P53 is a tumor-suppressor gene that codes for a multifunctional DNA-binding protein involved in cell cycle arrest, DNA repair, differentiation, and apoptosis. The P53 gene is mutated in approximately 50% of human cancers and in germline DNA of families with inherited cancer syndromes. The role of P53 mutations in the program of carcinogenic genetic alterations differs among tumor sites ranging from the earliest mutations that can be detected in premalignant cells to mutations that trigger malignant transformation of a benign neoplasm. P53 mutations can cause expression of abnormal proteins or result in complete absence of P53 expression.

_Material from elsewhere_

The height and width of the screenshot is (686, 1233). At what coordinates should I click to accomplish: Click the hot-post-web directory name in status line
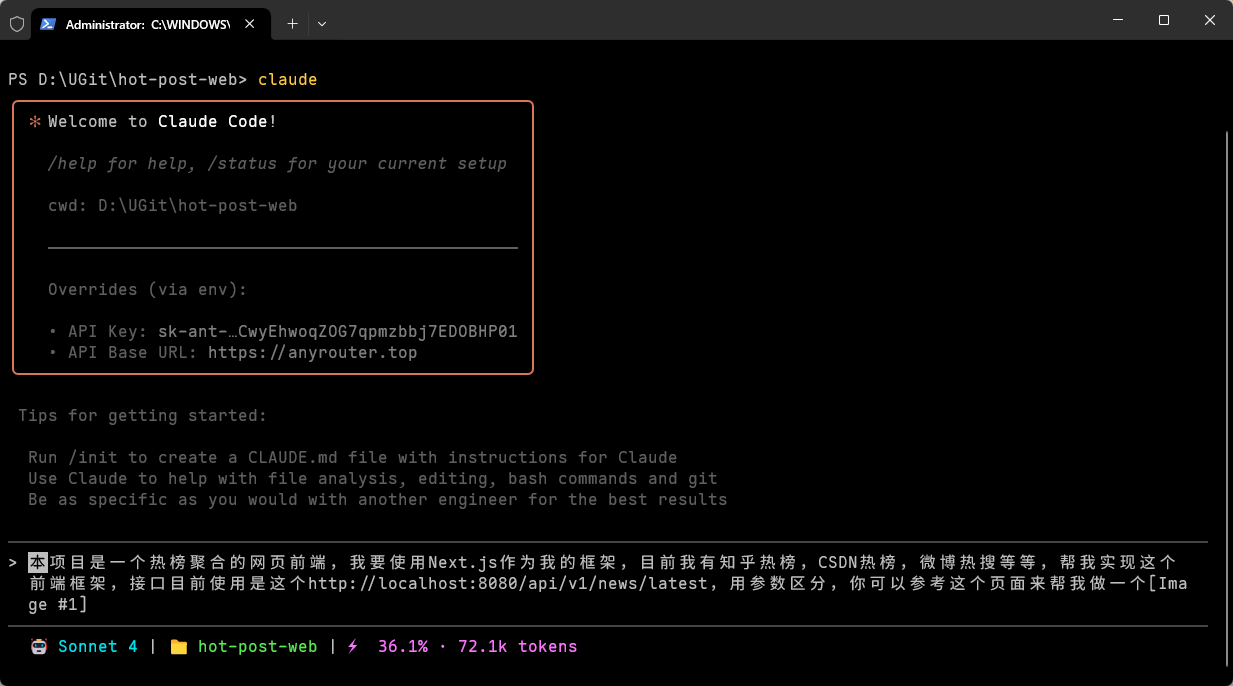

For these reasons the role of P53 genetic disruption has different implications in different tumor types and may vary depending on the effect of the mutation on P53 protein function. Immunohistochemical detection of P53, commonly used as a surrogate for identification of a mutant gene, has imperfect sensitivity and specificity, further complicating correlations between P53 gene status and clinical outcomes. The presence of P53 mutations has been shown to affect prognosis of some cancers. The identity of P53 mutations can be used to determine tumor clonality. The detection of P53 mutations suggests the severity of premalignant lesions. Evolving technology for more accurate identification of P53 mutations, better understanding of the function of mutant P53 protein, and more detailed analysis of individual tumor types may expand the relevance of P53 gene analysis for clinical outcomes and therapeutic response.